It is understood that any and all embodiments of the present
invention may be taken in conjunction with any other embodiment to
describe additional embodiments of the present invention.
Furthermore, any elements of an embodiment may be combined with any
and all other elements from any of the embodiments to describe
additional embodiments.
[0087] Embodiments of the present invention will now be described
by way of example only, and with reference to the accompanying
drawings in which:
[0088] FIG. 1 is a schematic diagram of a first umbilical according
to an embodiment of the present invention in a subsea catenary
configuration;
[0089] FIG. 2 is a cross sectional view of the umbilical of FIG. 1
along line AA;
[0090] FIG. 3 is a cross sectional view of the umbilical of FIG. 1
along line BB;
[0091] FIG. 4 is a graph of utilisation of conductor strength
versus water depth showing conductor tensile stress close to a
water surface depending upon umbilical depth;
[0092] FIG. 5 is a schematic diagram of a second umbilical in a
second subsea catenary configuration;
[0093] FIGS. 6, 7 and 8 are three cross-sectional drawings showing
steps for joining of a steel rope to a polymeric filler;
[0094] FIGS. 9a-9g are seven cross-sectional drawings showing steps
in a process for forming a transition zone between a steel rod and
a polyethylene rod; and
[0095] FIGS. 10a and 10b show plan views of a high strength fibre
rope having its oversheath removed, followed by crimping with a
steel rope.
[0096] Referring to the drawings, FIG. 1 shows a schematic diagram
of a first umbilical 1 in catenary configuration between a floating
production unit 4 at a sea surface 2, or commonly at the `topside`,
and a sea floor 3 or sea bed, with a depth D therebetween.
[0097] As is known in the art, the highest tensile and bending
stresses are in the top section in the umbilical 1 as it approaches
the floating production unit 4, shown in FIG. 1 by the section D1
of depth D. Traditionally, where the depth D is significant (such
as >2000 m), load bearing members such as steel ropes are
provided along the whole length of the umbilical, generally to
maintain ease of regular and constant manufacture.
[0098] However, whilst such load bearing members assist the tensile
and bending stresses in the section D1, they become less useful,
and therefor disadvantageous in terms of weight and cost, as the
umbilical 1 continues towards the sea floor 3. The longer the
umbilical, the greater the disadvantages are.
[0099] Furthermore, where the depth D is greater, certainly beyond
2000 m and even 3000 m and beyond, the weight of the heavy copper
for the conducting cables further increases the need for stronger
reinforcement at or near the floating production unit 4 in the
region D1, to withstand the increasing suspended weight and the
dynamic installation and operating loads.
[0100] FIG. 2 shows a cross-sectional view of the umbilical 1 of
FIG. 1 along line AA. In the example of a power riser umbilical,
the umbilical 1 comprises three large power conductors, each having
three electrical power cables 11 therein, which, with three other
separated power cables 11a, makes twelve power cables in all in
FIG. 2. In addition, there are nine tubes 12, three optical fibre
cables 13 and three electrical signal cables 14.
[0101] Both within the power conductors mentioned above, and in the
surrounding circumferential sections, are a number of constant
steel rope strength members 16, comprising a number of steel
strands covered by an extruded polymeric sheath for corrosion and
wear protection.
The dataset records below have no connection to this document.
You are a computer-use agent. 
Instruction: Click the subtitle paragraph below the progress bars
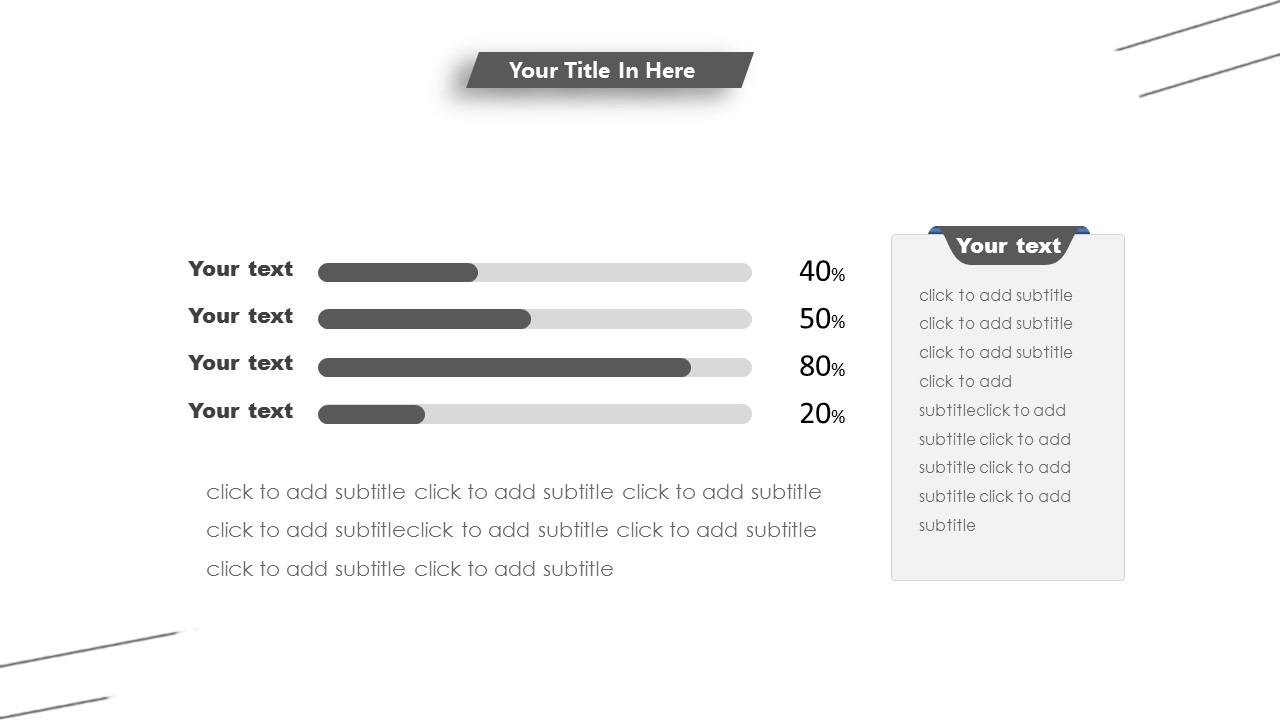[513, 530]
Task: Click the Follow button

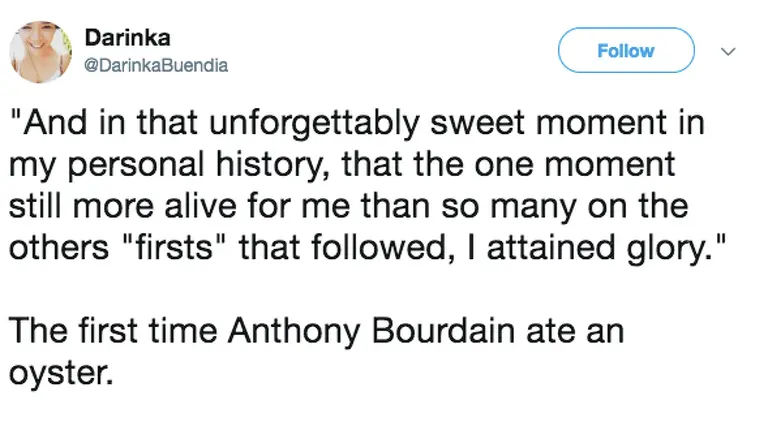Action: 625,50
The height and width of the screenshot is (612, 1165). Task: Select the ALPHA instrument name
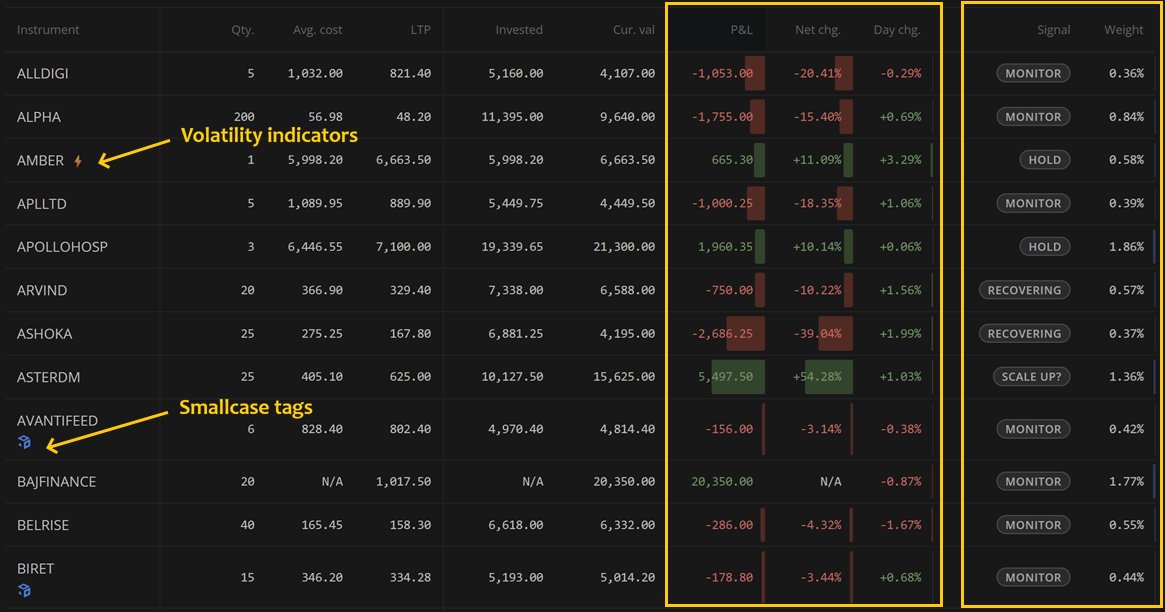[38, 117]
These constant strength members 16 extend wholly
or substantially the length of the umbilical 1.
[0102] In addition, there are a number of polymeric fillers 15 in
the umbilical 1 shown in FIG. 2, which again are wholly or
substantially constant along the length of the umbilical 1.
[0103] FIG. 2 also includes a number of longitudinal strength
members having a varying characteristic being tensile strength
along their length, and so along the length of the umbilical 1,
according to one embodiment of the present invention.
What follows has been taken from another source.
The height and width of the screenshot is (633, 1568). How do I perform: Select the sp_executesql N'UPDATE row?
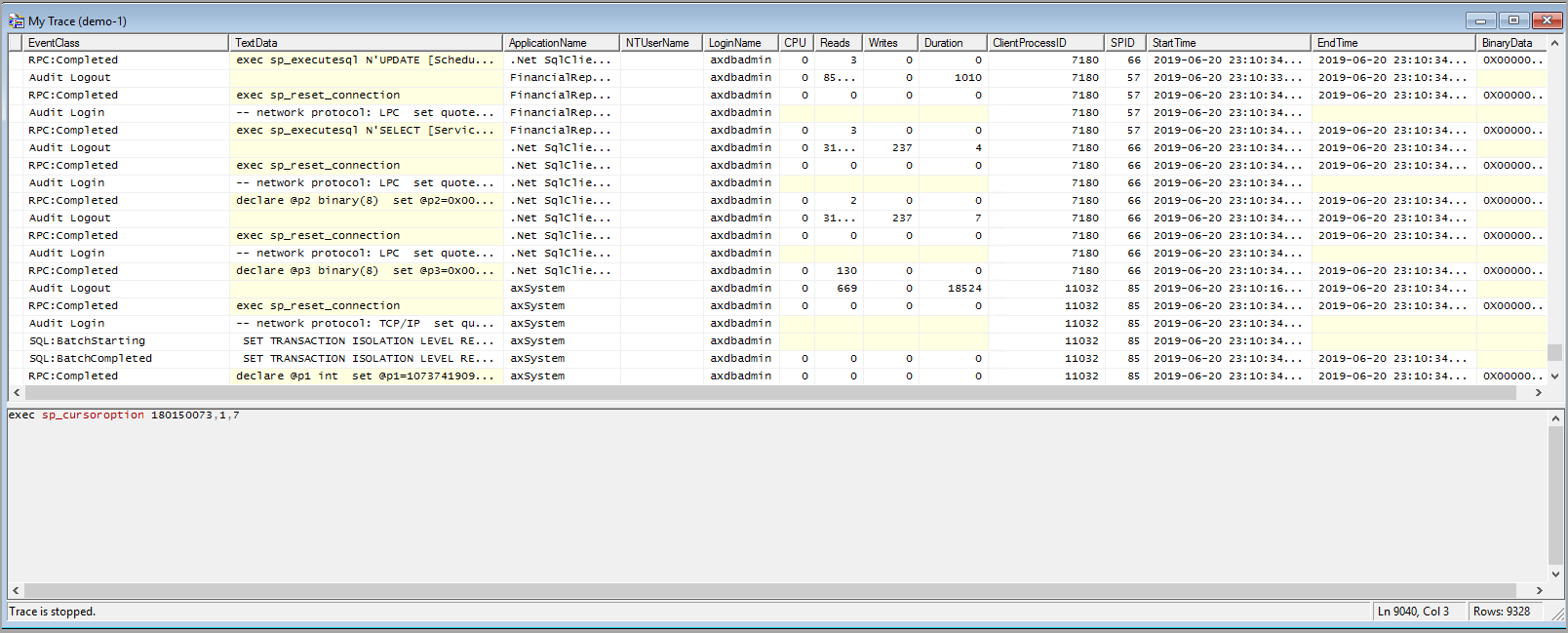pyautogui.click(x=365, y=60)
[0104] In the cross-section shown in FIG. 2, the longitudinal
strength members comprise a steel rope section 17a being the same
in cross section as the constant steel rope strength members 16.
This provides nineteen steel rope sections at the position of line
AA in FIG. 1 within the depth section D1.
[0105] FIG. 3 shows the umbilical 1 at a cross-sectional view along
line BB in FIG. 1, i.e. beyond the depth section D1. FIG. 3 shows
the continuance of the electrical power cables 11, tubes 12,
optical fibre cables 13, electrical signal cables 14, polymeric
fillers 15, and the non-varying strength members 16. However, FIG.
3 shows that the six longitudinal strength members creating the
present invention in the umbilical 1 (being at line AA steel rope
17a), are now formed of polymeric filler 17b.
[0106] Thus, the umbilical 1 at line BB now has only thirteen steel
rope strength members 16. The change of the longitudinal strength
members from having steel rope sections 17a to polymeric fillers
sections 17b provide said strength members with a varying tensile
strength along their length.
[0107] In a first alternative embodiment, the six steel rope
sections 17a of the longitudinal strength members have a varying
tensile strength shown in FIG. 2 are replaced with steel rod
sections which then change to polymeric filler sections as shown in
FIG. 3.
[0108] For deep water applications (for example where D>2000 m),
D1 is preferably comprised between 200 m and 700 m, more preferably
between 400 m and 600 m, more preferably around 500 m.
[0109] FIG. 4 shows a graph of the utilisation of conductor
strength against water depth (D) in metres for a typical umbilical,
leading to the yield stress limit of copper, being the component of
the electrical power cables in the umbilical. Copper power cables
are generally the biggest cables of conventional power umbilicals
such as riser umbilical shown in FIGS. 1-3.
[0110] FIG. 4 shows the maximum tensile strength in the copper
conductors of the power cables versus the water depth D for three
different designs, shown as lines X, Y and Z. The maximum tensile
stress was measured close to the sea surface, such as the topside 2
in FIG. 1.
[0111] Line X corresponds to the change in stress near the surface
with increasing depth D (and therefore length of the umbilical)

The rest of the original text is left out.